◆ **PROBLEM STATEMENT**
Gather every line of the listing below that contains the word "Open", and copy each one in full.

* Begin ROWS *

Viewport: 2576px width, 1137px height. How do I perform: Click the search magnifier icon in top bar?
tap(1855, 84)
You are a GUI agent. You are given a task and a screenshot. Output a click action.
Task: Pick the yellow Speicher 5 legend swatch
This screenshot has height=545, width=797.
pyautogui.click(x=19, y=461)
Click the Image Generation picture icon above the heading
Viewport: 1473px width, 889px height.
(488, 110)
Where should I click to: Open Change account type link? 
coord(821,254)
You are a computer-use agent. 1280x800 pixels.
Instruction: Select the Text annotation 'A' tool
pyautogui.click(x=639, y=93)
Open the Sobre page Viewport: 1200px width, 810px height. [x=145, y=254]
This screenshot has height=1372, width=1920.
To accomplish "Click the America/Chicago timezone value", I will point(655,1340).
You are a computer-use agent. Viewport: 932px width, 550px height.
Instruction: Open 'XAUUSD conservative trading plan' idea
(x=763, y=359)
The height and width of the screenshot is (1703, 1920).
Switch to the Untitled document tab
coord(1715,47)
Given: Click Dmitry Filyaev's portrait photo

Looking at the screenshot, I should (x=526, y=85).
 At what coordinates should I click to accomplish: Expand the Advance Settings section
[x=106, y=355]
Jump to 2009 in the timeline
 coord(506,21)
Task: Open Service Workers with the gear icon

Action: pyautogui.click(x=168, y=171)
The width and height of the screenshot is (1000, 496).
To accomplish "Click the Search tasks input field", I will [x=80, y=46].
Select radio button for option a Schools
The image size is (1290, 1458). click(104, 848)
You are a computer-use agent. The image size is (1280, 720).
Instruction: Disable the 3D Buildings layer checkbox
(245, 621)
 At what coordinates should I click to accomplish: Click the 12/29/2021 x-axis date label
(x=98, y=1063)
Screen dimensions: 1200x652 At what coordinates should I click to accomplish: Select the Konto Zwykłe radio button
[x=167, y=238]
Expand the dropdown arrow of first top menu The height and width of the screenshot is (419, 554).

* End ROWS *

◆ **ANSWER TO THE TASK**
Where should I click to: Open Change account type link? 
Open the Sobre page Viewport: 1200px width, 810px height. [x=145, y=254]
Instruction: Open 'XAUUSD conservative trading plan' idea
Task: Open Service Workers with the gear icon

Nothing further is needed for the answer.